1967 Pontiac Firebird rear 3q view
Unlike the rival Mustang, the 1967 Pontiac Firebird and Chevrolet Camaro were offered in only two body styles: a hardtop and a convertible. The Mustang also offered a fastback, but the hardtop outsold it by a significant margin.

1968 Pontiac Firebird convertible rear 3q view
The semi-unitized F-body lost a great deal of rigidity in convertible form, leading to the addition of four 35 lb (16 kg), oil-filled dampers in the corners of the body to reduce vibration. The result is that a Pontiac Firebird convertible is significantly heavier than a comparable hardtop.

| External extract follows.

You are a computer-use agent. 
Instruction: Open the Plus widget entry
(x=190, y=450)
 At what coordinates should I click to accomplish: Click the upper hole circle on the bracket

You have one last ace in the hole: the options list. What made Pontiac a lot of money, even in the dark days before Bunkie, was that you could customize your Pontiac with every optional gewgaw known to man. That’s no longer a unique idea, as witnessed by the lengthy option list for the Mustang, but Pontiac still does it like nobody else. Your base hardtop model will go on sale with a price of $2,666, but adding every conceivable non-conflicting option can push that to more than $4,500, making it a very profitable item. And you have a few eye-catching gimmicks the others don’t, like a hood-mounted tachometer.

FROM PONTIAC BANSHEE TO PONTIAC FIREBIRD

There’s one remaining hitch: what to call the car. At first you figure you’ll call it Banshee, after the XP-833 show car, and why not? It sounds menacing and menacing is exactly what you want in a sporty car. Then some spoilsport at the ad agency looks it up and sees that according to legend, the banshee’s wail means a family member is about to die. The skittish souls on the 14th Floor don’t like the sound of that, so the name is unceremoniously axed. After a bit of ferocious brainstorming, you end up with the name Firebird, borrowed from a series of turbine-powered GM show cars from the early fifties.

1967 Pontiac Firebird front view
Despite strong engines, a major detriment to first-gen Pontiac Firebird performance was the fact that if you wanted automatic with the lesser engines, you were stuck with a two-speed. (This transmission, sold by Oldsmobile as the Jetaway Hydramatic and Buick as the Super Turbine 300, was not the same as Chevrolet’s two-speed Powerglide.) The vastly superior three-speed Turbo Hydra-Matic was restricted to Firebirds with the big 400 cu. in. (6,554 cc) engine. By comparison, any Mustang or Barracuda, even a six, could have a three-speed automatic, giving them better all-around performance.

The first Pontiac Firebird goes on sale in February of 1967, about six months after its Chevrolet sibling. Despite the late arrival and a $58 higher base price tag, the Firebird manages to move 82,565 units against 220,906 Camaros. Ed Cole is pleased and so are you.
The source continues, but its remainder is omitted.